Verständlicherweise kann mindestens eine der beiden Deutungen nicht stimmen, vielleicht entspricht auch ein Mittelwert der gesellschaftlichen Realität. Es gibt hier auch ein Problem, das mit der polizeilichen Datenerfassung zusammenhängt: Antisemitische Delikte mit unbekannten Tätern erhalten pauschal eine rechtsextremistische Zuordnung. Das muss angesichts von Angriffen von arabischstämmigen Muslimen auf jüdische Personen im öffentlichen Raum nicht richtig sein. Insofern bedarf es auch hier einer seriösen Datenlage, nicht nur in den Sozialwissenschaften.

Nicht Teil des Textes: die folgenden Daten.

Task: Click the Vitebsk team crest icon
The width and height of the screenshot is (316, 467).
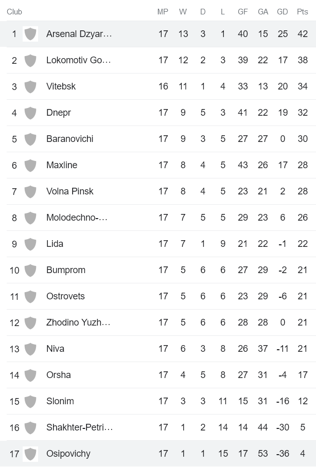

Man hat den Eindruck, dass das Sprechen über muslimischen und nicht-muslimischen Antisemitismus in Deutschland zunehmend einem Minenfeld gleicht. Weist man darauf hin, dass es muslimischen Antisemitismus gibt, wird man von linken Kreisen mit der Rassismuskeule verprügelt. Und wenn man auf den Antisemitismus in nationalistischen rechten Kreisen oder der sogenannten Mitte der Gesellschaft hinweist, kassiert man von dort Prügel mit dem Hinweis auf den muslimischen Antisemitismus von Einwanderern. Wie schafft man es, sich durch dieses Minenfeld zu bewegen, ohne dass alle Seiten explodieren?

Man kann sich um einen differenzierten Blick bemühen. Ich komme ursprünglich aus der Antisemitismusforschung und habe in den letzten Jahrzehnten immer wieder zur Judenfeindschaft in unterschiedlichen Kontexten publiziert. Dies erklärt, warum mir von den Kennern dieser Publikationen schwerlich einseitige Zerrbilder unterstellt werden können. Es gibt aber immer mehr Menschen, die eigene Meinungen haben, aber nur über wenige Sachkenntnisse verfügen. Sie finden im Internet in den Kommentarfunktionen für sich Möglichkeiten, ihre Plattheiten und Ressentiments los zu werden. Dabei nehmen die Gemeinten noch nicht einmal die kommentierten Texte genauer wahr, selbst Themenschwerpunkte und Überschriften überlesen sie mitunter. Wichtig scheint dann nur noch zu sein, was man selbst meint.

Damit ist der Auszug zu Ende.